Comb
- Place of origin:
Japan (made)
- Date:
ca. 1900 (made)
- Artist/Maker:
Unknown
- Materials and Techniques:
Tortoiseshell
- Credit Line:
Given by Fumie Kosuge
- Museum number:
FE.7-2002
- Gallery location:
In Storage
This Japanese hair comb was used by a woman as a decorative hair ornament in a hairstyle that was put up. It is completely undecorated but relies on the natural pattern and coloration of the tortoiseshell for its decorative effect. Combs and hairpins were often paired as a set which corresponded in material, technique and subject. This comb is the smallest of a set of two which are different in size and shape but very similar in pattern.

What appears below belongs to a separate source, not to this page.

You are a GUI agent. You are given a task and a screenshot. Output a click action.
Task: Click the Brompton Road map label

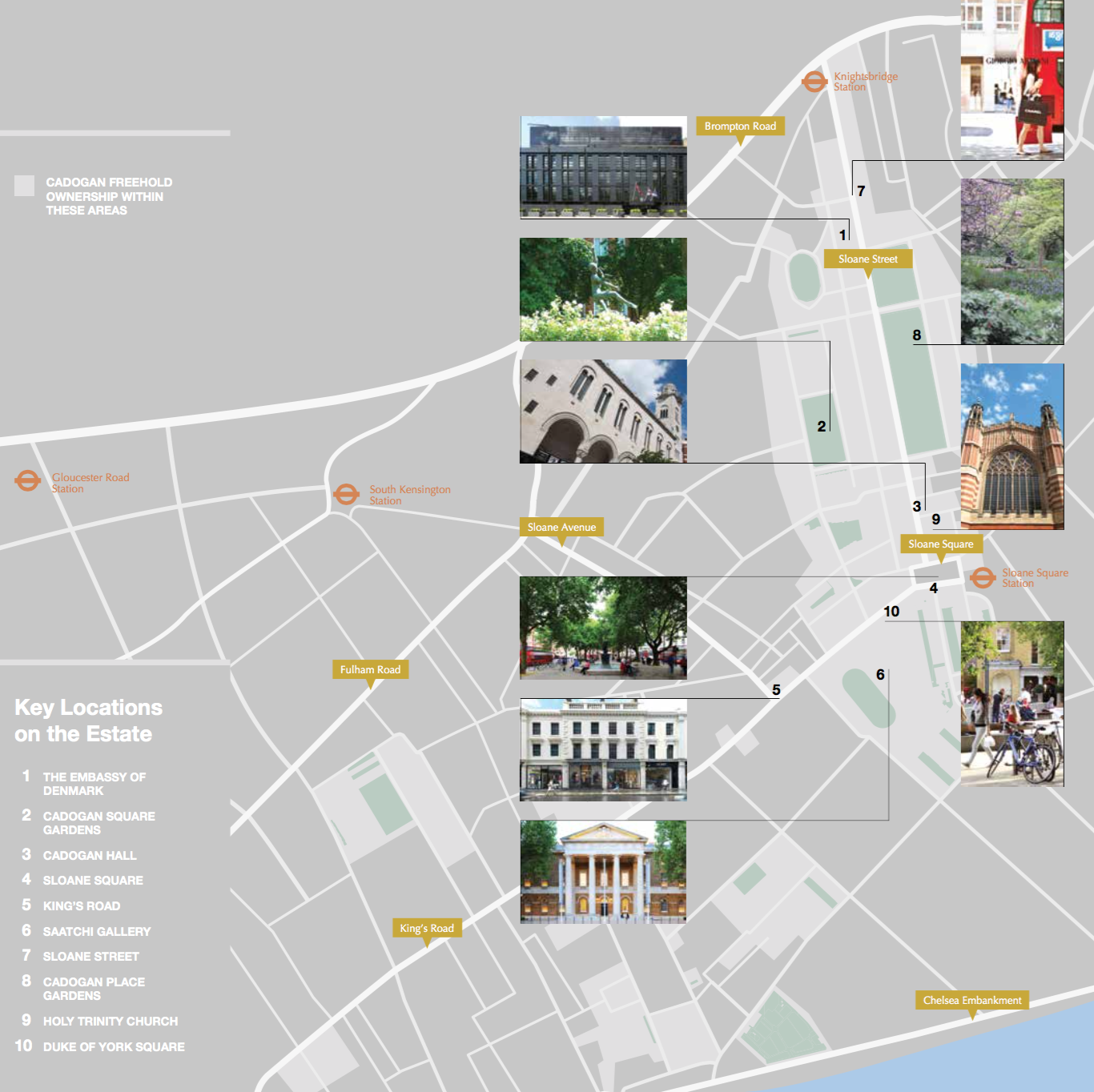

Over the centuries, hairstyles and hair ornaments underwent considerable transformation in Japan. From roughly the twelfth to the late sixteenth centuries, it was customary for women to wear their hair long and loose without ornamentation. Thereafter hair was put up with increasingly elaborate hair ornaments. At first hair ornaments were mostly confined to women of the elite but, from the mid eighteenth century onwards, they were increasingly available to all strata of society. During the Edo period (1615-1868), women used a wide variety of combs (kushi), bodkins or hairpins (kanzashi) and hairpins (kogai) in a wide range of materials, such as wood, ivory and tortoiseshell, which were most commonly decorated with lacquer. Not only did the hairstyle and its ornaments reflect the age, social class and marital status of the woman, but the hair ornaments also reflected the individual’s taste.